Wanneer tijdens materiële controles overeenkomstig artikel 4 houten verpakkingsmateriaal dat niet aan de voorschriften voldoet, wordt aangetroffen op het punt van vrijgave van de zending voor het vrije verkeer in de Unie, of op de plaats van bestemming van de zending, zoals bedoeld in artikel 44, lid 3, onder c) en e), van Verordening (EU) 2017/625, gelasten de bevoegde autoriteiten de betrokken exploitant het houten verpakkingsmateriaal onverwijld te vernietigen. Vóór en tijdens de vernietiging wordt het houten verpakkingsmateriaal zodanig behandeld dat de verspreiding van de in artikel 4 van Verordening (EU) 2016/2031 bedoelde EU-quarantaineorganismen wordt voorkomen.

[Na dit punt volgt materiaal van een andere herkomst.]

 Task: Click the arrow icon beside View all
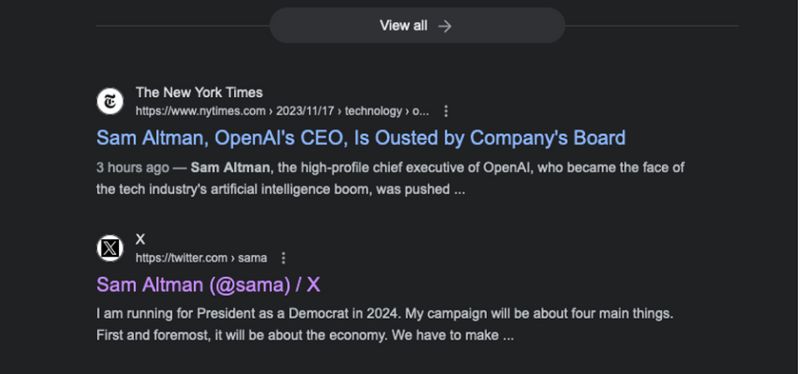[445, 26]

2.   Indien de bevoegde autoriteiten besluiten de voor de zending verantwoordelijke exploitant overeenkomstig artikel 66, lid 3, eerste alinea, onder b), van Verordening (EU) 2017/625 te gelasten het houten verpakkingsmateriaal dat niet aan de voorschriften voldoet door te zenden naar een plaats buiten de Unie, blijft de zending waarin houten verpakkingsmateriaal aanwezig is dat niet aan de voorschriften voldoet, onder officieel douanetoezicht overeenkomstig de toepasselijke douaneregeling, tot het niet-conforme houten verpakkingsmateriaal het grondgebied van de Unie verlaat.

Artikel 7

Inwerkingtreding en datum van toepassing

Deze verordening treedt in werking op de twintigste dag na die van de bekendmaking ervan in het Publicatieblad van de Europese Unie.

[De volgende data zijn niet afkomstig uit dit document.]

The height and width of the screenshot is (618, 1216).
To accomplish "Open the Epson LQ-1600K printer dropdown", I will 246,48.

Zij is van toepassing met ingang van 14 december 2019.

Deze verordening is verbindend in al haar onderdelen en is rechtstreeks toepasselijk in elke lidstaat.

Gedaan te Brussel, 10 oktober 2019.

Voor de Commissie

De voorzitter

Jean-Claude JUNCKER


(1)  PB L 95 van 7.4.2017, blz. 1.

(2)  Verordening (EU) 2016/2031 van het Europees Parlement en de Raad van 26 oktober 2016 betreffende beschermende maatregelen tegen plaagorganismen bij planten, tot wijziging van de Verordeningen (EU) nr. 228/2013, (EU) nr. 652/2014 en (EU) nr. 1143/2014 van het Europees Parlement en de Raad en tot intrekking van de Richtlijnen 69/464/EEG, 74/647/EEG, 93/85/EEG, 98/57/EG, 2000/29/EG, 2006/91/EG en 2007/33/EG van de Raad (PB L 317 van 23.11.2016, blz. 4).

(3)  Verordening (EU) nr. 952/2013 van het Europees Parlement en van de Raad van 9 oktober 2013 tot vaststelling van het douanewetboek van de Unie (PB L 269 van 10.10.2013, blz. 1).